▶ [WORK INSTRUCTION]
Each record below must be reproduced exactly as it reads, with its images omitted.

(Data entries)
━━━━
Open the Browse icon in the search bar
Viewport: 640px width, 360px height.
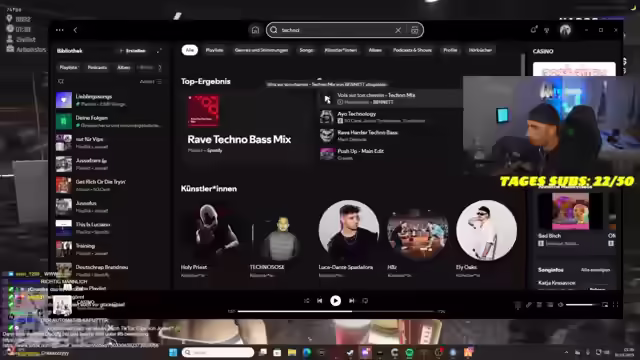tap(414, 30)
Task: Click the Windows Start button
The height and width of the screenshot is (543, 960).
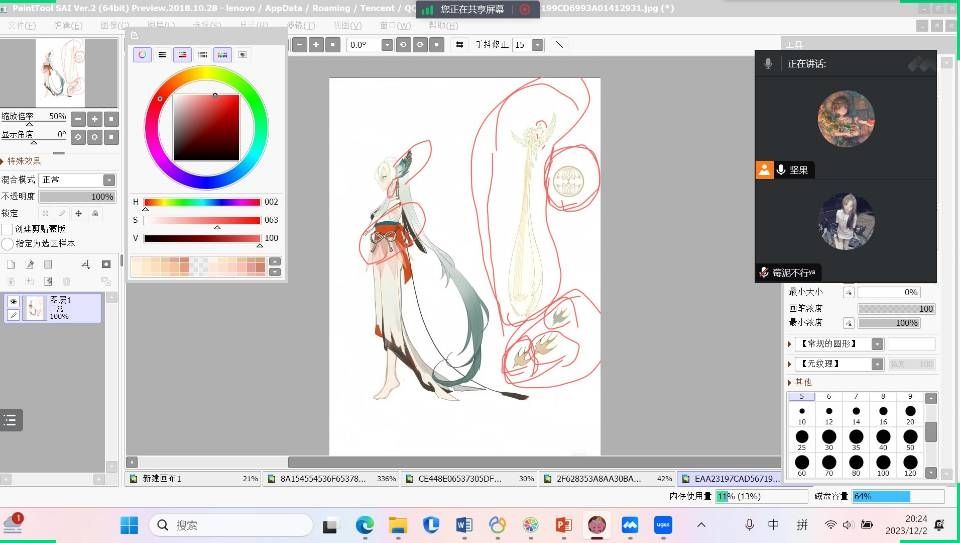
━━━━
▶ [RESULT OF THIS EXERCISE]
Open the Browse icon in the search bar
Viewport: 640px width, 360px height.
tap(414, 30)
Task: Click the Windows Start button
The height and width of the screenshot is (543, 960).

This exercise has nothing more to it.